The records should be repeated word for word, pictures excluded.

>>>>

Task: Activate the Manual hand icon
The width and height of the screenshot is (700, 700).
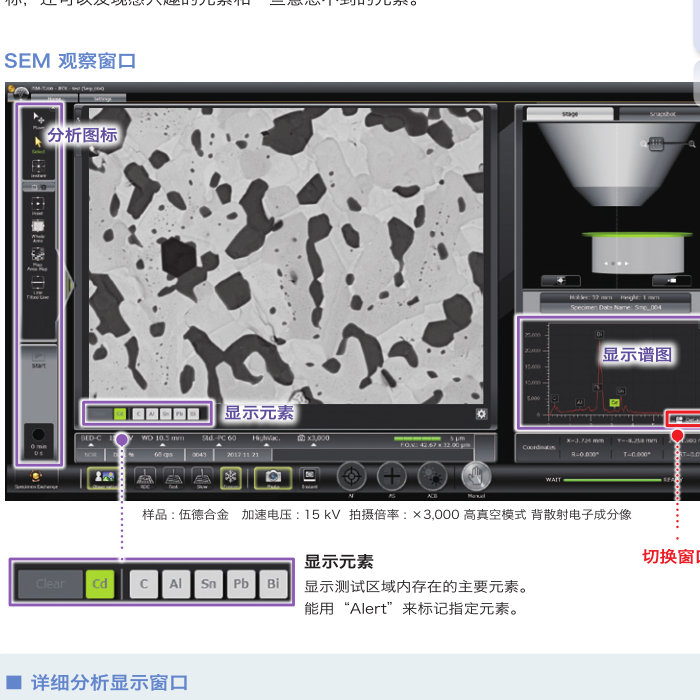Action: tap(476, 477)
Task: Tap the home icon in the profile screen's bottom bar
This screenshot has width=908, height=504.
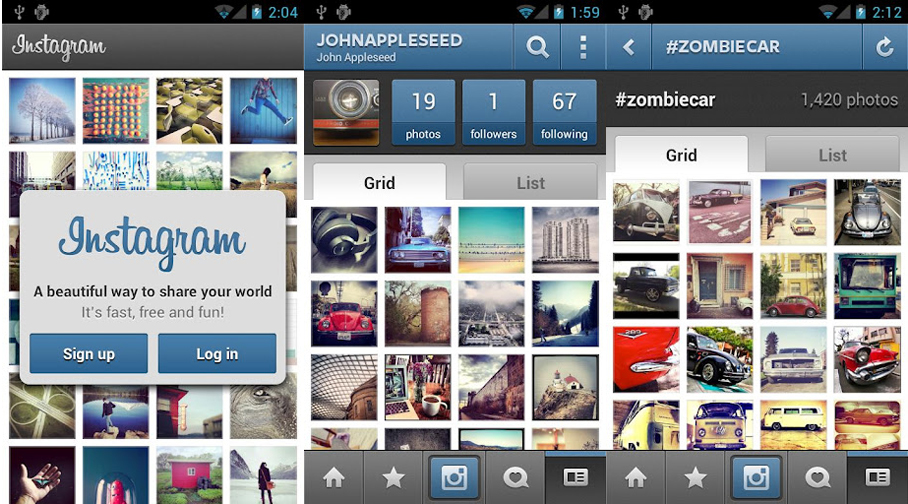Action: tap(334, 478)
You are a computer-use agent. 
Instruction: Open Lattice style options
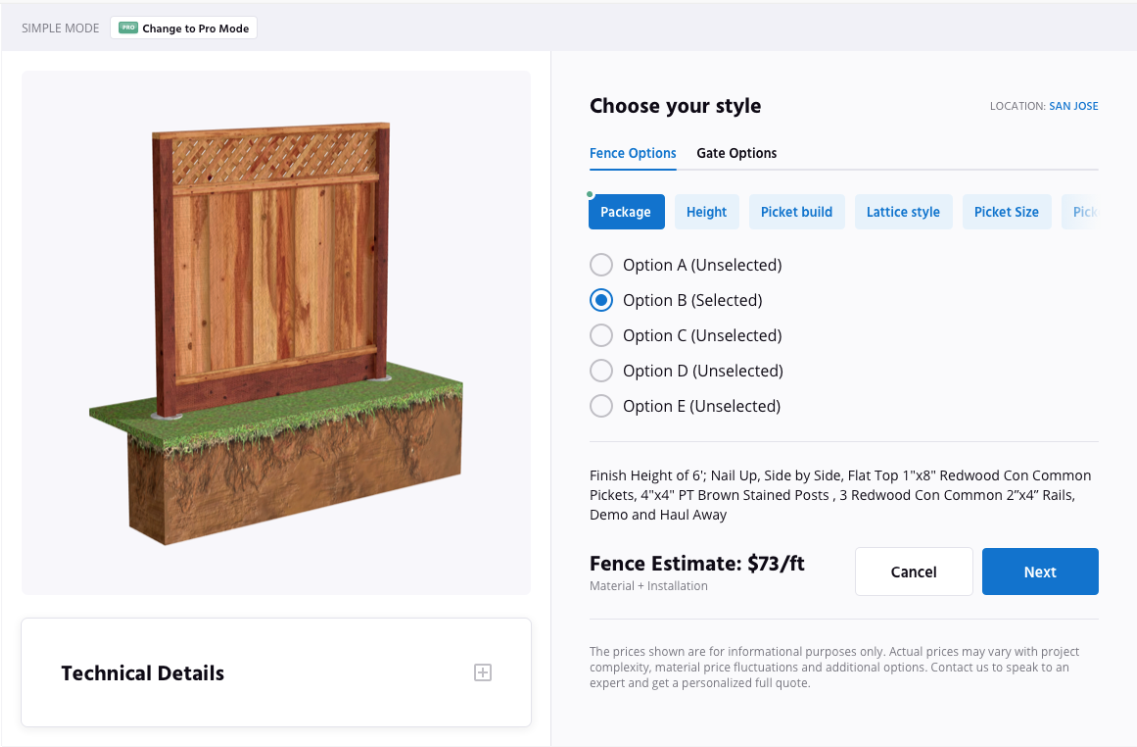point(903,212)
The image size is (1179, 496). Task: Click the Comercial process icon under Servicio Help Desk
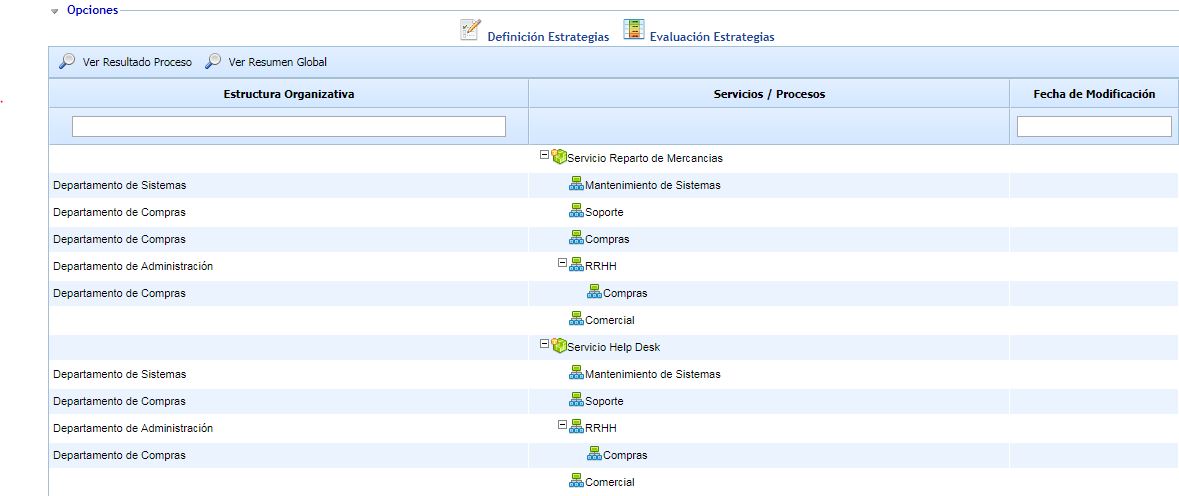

<<<<

OUTPUT OF THE TASK.
Task: Activate the Manual hand icon
The width and height of the screenshot is (700, 700).
Action: tap(476, 477)
Task: Tap the home icon in the profile screen's bottom bar
This screenshot has width=908, height=504.
Action: tap(334, 478)
You are a computer-use agent. 
Instruction: Open Lattice style options
point(903,212)
The image size is (1179, 496). Task: Click the Comercial process icon under Servicio Help Desk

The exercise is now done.